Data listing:
*****

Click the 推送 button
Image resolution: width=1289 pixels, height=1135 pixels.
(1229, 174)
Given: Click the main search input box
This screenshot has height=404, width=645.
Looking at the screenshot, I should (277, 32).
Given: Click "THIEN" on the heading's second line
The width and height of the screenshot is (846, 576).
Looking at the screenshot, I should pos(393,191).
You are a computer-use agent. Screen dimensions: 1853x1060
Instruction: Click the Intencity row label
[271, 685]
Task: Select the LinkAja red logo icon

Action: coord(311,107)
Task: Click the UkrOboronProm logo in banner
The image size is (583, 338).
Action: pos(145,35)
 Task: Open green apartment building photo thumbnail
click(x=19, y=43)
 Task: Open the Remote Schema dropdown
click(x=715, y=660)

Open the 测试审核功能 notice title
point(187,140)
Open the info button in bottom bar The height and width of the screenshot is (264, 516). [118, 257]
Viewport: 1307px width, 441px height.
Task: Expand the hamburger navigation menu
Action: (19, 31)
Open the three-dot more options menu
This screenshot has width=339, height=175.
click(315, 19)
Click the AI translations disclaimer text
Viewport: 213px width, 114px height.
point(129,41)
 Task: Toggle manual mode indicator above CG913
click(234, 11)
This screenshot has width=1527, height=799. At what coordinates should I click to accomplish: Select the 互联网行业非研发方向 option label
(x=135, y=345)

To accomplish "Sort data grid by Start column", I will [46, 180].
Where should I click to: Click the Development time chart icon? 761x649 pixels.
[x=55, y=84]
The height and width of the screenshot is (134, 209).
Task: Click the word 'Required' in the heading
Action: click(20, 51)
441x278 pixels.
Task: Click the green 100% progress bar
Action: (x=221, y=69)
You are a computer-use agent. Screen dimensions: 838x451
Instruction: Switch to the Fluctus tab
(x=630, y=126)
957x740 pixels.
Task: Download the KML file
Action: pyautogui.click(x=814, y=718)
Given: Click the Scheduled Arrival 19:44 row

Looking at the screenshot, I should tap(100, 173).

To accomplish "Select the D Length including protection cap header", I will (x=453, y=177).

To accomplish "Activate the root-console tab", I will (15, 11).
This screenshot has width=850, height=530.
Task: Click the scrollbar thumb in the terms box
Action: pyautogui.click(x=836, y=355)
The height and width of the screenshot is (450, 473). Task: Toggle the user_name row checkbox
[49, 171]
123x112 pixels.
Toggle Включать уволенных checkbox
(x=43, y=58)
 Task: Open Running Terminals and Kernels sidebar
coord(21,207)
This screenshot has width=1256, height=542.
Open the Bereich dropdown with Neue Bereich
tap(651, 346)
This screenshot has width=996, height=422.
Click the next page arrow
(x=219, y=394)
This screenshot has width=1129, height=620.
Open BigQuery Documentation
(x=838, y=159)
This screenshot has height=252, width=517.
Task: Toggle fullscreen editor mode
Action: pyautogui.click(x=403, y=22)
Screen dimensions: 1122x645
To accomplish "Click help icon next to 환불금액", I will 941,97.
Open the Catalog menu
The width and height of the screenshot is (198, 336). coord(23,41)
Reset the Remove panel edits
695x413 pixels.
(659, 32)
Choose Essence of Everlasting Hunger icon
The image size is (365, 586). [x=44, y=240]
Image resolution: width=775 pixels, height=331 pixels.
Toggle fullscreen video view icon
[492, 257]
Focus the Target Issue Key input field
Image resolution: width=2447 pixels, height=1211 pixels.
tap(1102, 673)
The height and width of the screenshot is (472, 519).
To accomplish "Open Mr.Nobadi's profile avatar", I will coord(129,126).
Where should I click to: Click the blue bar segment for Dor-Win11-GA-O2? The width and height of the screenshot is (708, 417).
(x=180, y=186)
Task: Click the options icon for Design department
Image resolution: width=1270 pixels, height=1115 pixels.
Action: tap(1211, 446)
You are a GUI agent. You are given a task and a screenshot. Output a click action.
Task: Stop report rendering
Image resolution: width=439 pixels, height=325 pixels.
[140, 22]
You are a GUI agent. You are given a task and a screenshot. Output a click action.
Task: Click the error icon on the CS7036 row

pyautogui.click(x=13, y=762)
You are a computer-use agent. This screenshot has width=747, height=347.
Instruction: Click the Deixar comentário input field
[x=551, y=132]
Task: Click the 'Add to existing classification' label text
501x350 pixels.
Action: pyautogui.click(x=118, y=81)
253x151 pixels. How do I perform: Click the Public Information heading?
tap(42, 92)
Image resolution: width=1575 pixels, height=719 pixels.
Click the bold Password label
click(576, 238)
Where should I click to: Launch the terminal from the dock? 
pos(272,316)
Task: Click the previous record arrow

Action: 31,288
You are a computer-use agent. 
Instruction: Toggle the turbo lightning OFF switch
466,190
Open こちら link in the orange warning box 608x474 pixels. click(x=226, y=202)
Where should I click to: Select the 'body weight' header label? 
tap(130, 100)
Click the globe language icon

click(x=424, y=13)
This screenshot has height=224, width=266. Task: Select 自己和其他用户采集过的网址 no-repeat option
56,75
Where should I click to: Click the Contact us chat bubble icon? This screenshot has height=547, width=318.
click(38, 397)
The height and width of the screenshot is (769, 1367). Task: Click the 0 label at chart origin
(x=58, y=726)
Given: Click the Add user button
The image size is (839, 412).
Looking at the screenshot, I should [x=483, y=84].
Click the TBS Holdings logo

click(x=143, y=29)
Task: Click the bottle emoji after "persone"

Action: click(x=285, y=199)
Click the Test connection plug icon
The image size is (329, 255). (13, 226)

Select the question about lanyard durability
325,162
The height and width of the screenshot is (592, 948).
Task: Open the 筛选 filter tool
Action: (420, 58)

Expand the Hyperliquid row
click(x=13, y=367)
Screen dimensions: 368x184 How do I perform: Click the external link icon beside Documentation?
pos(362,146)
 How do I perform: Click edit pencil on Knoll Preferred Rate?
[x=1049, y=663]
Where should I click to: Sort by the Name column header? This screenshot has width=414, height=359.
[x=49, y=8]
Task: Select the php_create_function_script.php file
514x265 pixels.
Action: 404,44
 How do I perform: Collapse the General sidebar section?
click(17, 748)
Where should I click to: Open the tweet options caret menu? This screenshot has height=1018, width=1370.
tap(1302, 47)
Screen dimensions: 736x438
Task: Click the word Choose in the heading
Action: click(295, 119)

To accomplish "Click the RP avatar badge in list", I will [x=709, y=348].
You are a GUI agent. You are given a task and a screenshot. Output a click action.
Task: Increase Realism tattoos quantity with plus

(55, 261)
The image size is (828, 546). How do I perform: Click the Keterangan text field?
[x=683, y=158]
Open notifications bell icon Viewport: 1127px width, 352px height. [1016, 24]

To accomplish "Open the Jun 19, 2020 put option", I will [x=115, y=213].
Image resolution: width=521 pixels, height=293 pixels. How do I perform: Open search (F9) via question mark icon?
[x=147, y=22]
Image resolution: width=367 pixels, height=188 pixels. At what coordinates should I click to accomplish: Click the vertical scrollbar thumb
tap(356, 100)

*****

## Short task
Rewrite all of the rows above, substituting "desktop agent" for every occurrence of "computer-use agent" and leaving everything else unchanged.

## In response
Click the 推送 button
Image resolution: width=1289 pixels, height=1135 pixels.
(1229, 174)
Given: Click the main search input box
This screenshot has height=404, width=645.
Looking at the screenshot, I should (277, 32).
Given: Click "THIEN" on the heading's second line
The width and height of the screenshot is (846, 576).
Looking at the screenshot, I should pos(393,191).
You are a desktop agent. Screen dimensions: 1853x1060
Instruction: Click the Intencity row label
[271, 685]
Task: Select the LinkAja red logo icon

Action: coord(311,107)
Task: Click the UkrOboronProm logo in banner
The image size is (583, 338).
Action: pos(145,35)
 Task: Open green apartment building photo thumbnail
click(x=19, y=43)
 Task: Open the Remote Schema dropdown
click(x=715, y=660)

Open the 测试审核功能 notice title
point(187,140)
Open the info button in bottom bar The height and width of the screenshot is (264, 516). [118, 257]
Viewport: 1307px width, 441px height.
Task: Expand the hamburger navigation menu
Action: (19, 31)
Open the three-dot more options menu
This screenshot has width=339, height=175.
click(315, 19)
Click the AI translations disclaimer text
Viewport: 213px width, 114px height.
point(129,41)
 Task: Toggle manual mode indicator above CG913
click(234, 11)
This screenshot has width=1527, height=799. At what coordinates should I click to accomplish: Select the 互联网行业非研发方向 option label
(x=135, y=345)

To accomplish "Sort data grid by Start column", I will [46, 180].
Where should I click to: Click the Development time chart icon? 761x649 pixels.
[x=55, y=84]
The height and width of the screenshot is (134, 209).
Task: Click the word 'Required' in the heading
Action: click(20, 51)
441x278 pixels.
Task: Click the green 100% progress bar
Action: (x=221, y=69)
You are a desktop agent. Screen dimensions: 838x451
Instruction: Switch to the Fluctus tab
(x=630, y=126)
957x740 pixels.
Task: Download the KML file
Action: pyautogui.click(x=814, y=718)
Given: Click the Scheduled Arrival 19:44 row

Looking at the screenshot, I should tap(100, 173).

To accomplish "Select the D Length including protection cap header", I will (x=453, y=177).

To accomplish "Activate the root-console tab", I will (15, 11).
This screenshot has width=850, height=530.
Task: Click the scrollbar thumb in the terms box
Action: pyautogui.click(x=836, y=355)
The height and width of the screenshot is (450, 473). Task: Toggle the user_name row checkbox
[49, 171]
123x112 pixels.
Toggle Включать уволенных checkbox
(x=43, y=58)
 Task: Open Running Terminals and Kernels sidebar
coord(21,207)
This screenshot has width=1256, height=542.
Open the Bereich dropdown with Neue Bereich
tap(651, 346)
This screenshot has width=996, height=422.
Click the next page arrow
(x=219, y=394)
This screenshot has width=1129, height=620.
Open BigQuery Documentation
(x=838, y=159)
This screenshot has height=252, width=517.
Task: Toggle fullscreen editor mode
Action: pyautogui.click(x=403, y=22)
Screen dimensions: 1122x645
To accomplish "Click help icon next to 환불금액", I will 941,97.
Open the Catalog menu
The width and height of the screenshot is (198, 336). coord(23,41)
Reset the Remove panel edits
695x413 pixels.
(659, 32)
Choose Essence of Everlasting Hunger icon
The image size is (365, 586). [x=44, y=240]
Image resolution: width=775 pixels, height=331 pixels.
Toggle fullscreen video view icon
[492, 257]
Focus the Target Issue Key input field
Image resolution: width=2447 pixels, height=1211 pixels.
tap(1102, 673)
The height and width of the screenshot is (472, 519).
To accomplish "Open Mr.Nobadi's profile avatar", I will coord(129,126).
Where should I click to: Click the blue bar segment for Dor-Win11-GA-O2? The width and height of the screenshot is (708, 417).
(x=180, y=186)
Task: Click the options icon for Design department
Image resolution: width=1270 pixels, height=1115 pixels.
Action: tap(1211, 446)
You are a GUI agent. You are given a task and a screenshot. Output a click action.
Task: Stop report rendering
Image resolution: width=439 pixels, height=325 pixels.
[140, 22]
You are a GUI agent. You are given a task and a screenshot. Output a click action.
Task: Click the error icon on the CS7036 row

pyautogui.click(x=13, y=762)
You are a desktop agent. This screenshot has width=747, height=347.
Instruction: Click the Deixar comentário input field
[x=551, y=132]
Task: Click the 'Add to existing classification' label text
501x350 pixels.
Action: pyautogui.click(x=118, y=81)
253x151 pixels. How do I perform: Click the Public Information heading?
tap(42, 92)
Image resolution: width=1575 pixels, height=719 pixels.
Click the bold Password label
click(576, 238)
Where should I click to: Launch the terminal from the dock? 
pos(272,316)
Task: Click the previous record arrow

Action: 31,288
You are a desktop agent. 
Instruction: Toggle the turbo lightning OFF switch
466,190
Open こちら link in the orange warning box 608x474 pixels. click(x=226, y=202)
Where should I click to: Select the 'body weight' header label? 
tap(130, 100)
Click the globe language icon

click(x=424, y=13)
This screenshot has height=224, width=266. Task: Select 自己和其他用户采集过的网址 no-repeat option
56,75
Where should I click to: Click the Contact us chat bubble icon? This screenshot has height=547, width=318.
click(38, 397)
The height and width of the screenshot is (769, 1367). Task: Click the 0 label at chart origin
(x=58, y=726)
Given: Click the Add user button
The image size is (839, 412).
Looking at the screenshot, I should [x=483, y=84].
Click the TBS Holdings logo

click(x=143, y=29)
Task: Click the bottle emoji after "persone"

Action: click(x=285, y=199)
Click the Test connection plug icon
The image size is (329, 255). (13, 226)

Select the question about lanyard durability
325,162
The height and width of the screenshot is (592, 948).
Task: Open the 筛选 filter tool
Action: (420, 58)

Expand the Hyperliquid row
click(x=13, y=367)
Screen dimensions: 368x184 How do I perform: Click the external link icon beside Documentation?
pos(362,146)
 How do I perform: Click edit pencil on Knoll Preferred Rate?
[x=1049, y=663]
Where should I click to: Sort by the Name column header? This screenshot has width=414, height=359.
[x=49, y=8]
Task: Select the php_create_function_script.php file
514x265 pixels.
Action: 404,44
 How do I perform: Collapse the General sidebar section?
click(17, 748)
Where should I click to: Open the tweet options caret menu? This screenshot has height=1018, width=1370.
tap(1302, 47)
Screen dimensions: 736x438
Task: Click the word Choose in the heading
Action: click(295, 119)

To accomplish "Click the RP avatar badge in list", I will [x=709, y=348].
You are a GUI agent. You are given a task and a screenshot. Output a click action.
Task: Increase Realism tattoos quantity with plus

(55, 261)
The image size is (828, 546). How do I perform: Click the Keterangan text field?
[x=683, y=158]
Open notifications bell icon Viewport: 1127px width, 352px height. [1016, 24]

To accomplish "Open the Jun 19, 2020 put option", I will [x=115, y=213].
Image resolution: width=521 pixels, height=293 pixels. How do I perform: Open search (F9) via question mark icon?
[x=147, y=22]
Image resolution: width=367 pixels, height=188 pixels. At what coordinates should I click to accomplish: Click the vertical scrollbar thumb
tap(356, 100)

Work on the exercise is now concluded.